The stochastic flow rule: A multi-scale model for granular plasticity

TL;DR

The paper introduces the Stochastic Flow Rule, a multi-scale, rate-independent model for granular plasticity that accurately predicts flow behaviors in various granular systems by modeling diffusing spots of fluidization.

Contribution

It presents the Stochastic Flow Rule as a novel, general constitutive law for granular flow, validated against DEM simulations across different flow geometries.

Findings

Good agreement between SFR predictions and DEM simulations.

SFR effectively models gravity-driven and shear-driven granular flows.
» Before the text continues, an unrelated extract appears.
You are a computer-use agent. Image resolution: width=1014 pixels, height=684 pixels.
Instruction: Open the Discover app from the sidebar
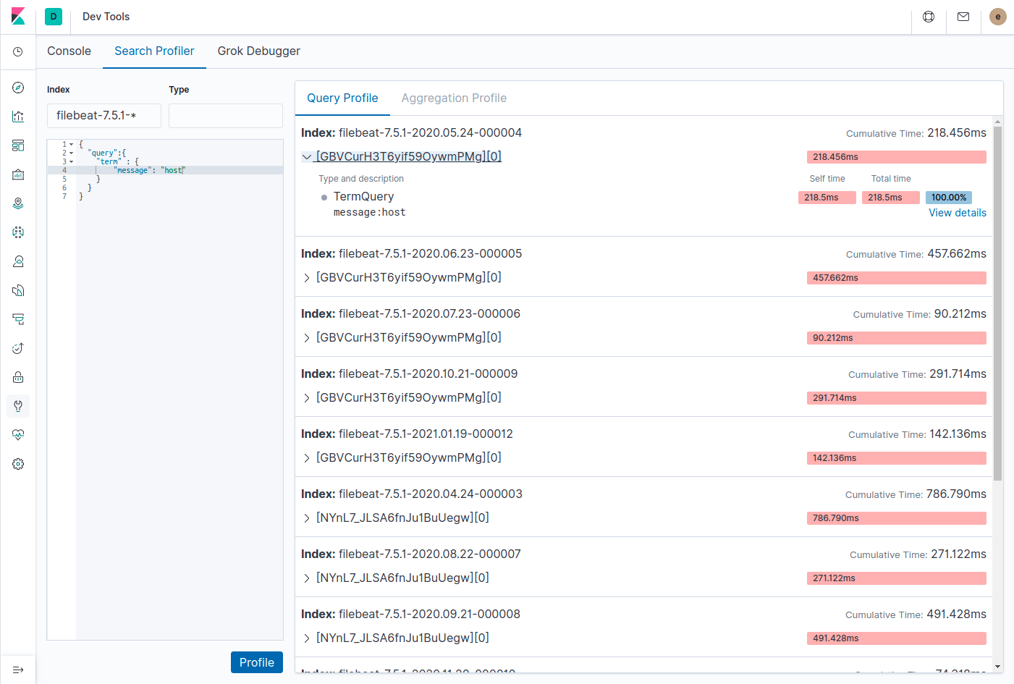pyautogui.click(x=18, y=87)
Parametric studies confirm robustness of the model.

Abstract

In spite of many attempts to model dense granular flow, there is still no general theory capable of describing different types of flows, such as gravity-driven drainage in silos and wall-driven shear flows in Couette cells. Here, we summarize our recent proposal of the Stochastic Flow Rule (SFR), which is able to describe these cases in good agreement with experiments, and we focus on testing the theory in more detail against brute-force simulations with the discrete-element method (DEM). The SFR is a general rate-independent constitutive law for plastic flow, based on diffusing spots of fluidization. In the case of quasi-2D granular materials, we assume limit-state stresses from Mohr-Coulomb plasticity and postulate that spots undergo biased random walks along slip-lines, driven by local stress imbalances. We compare analytical predictions of the SFR against DEM simulations for silos and Couette cells, carrying out several parametric studies in the latter case, and find good agreement.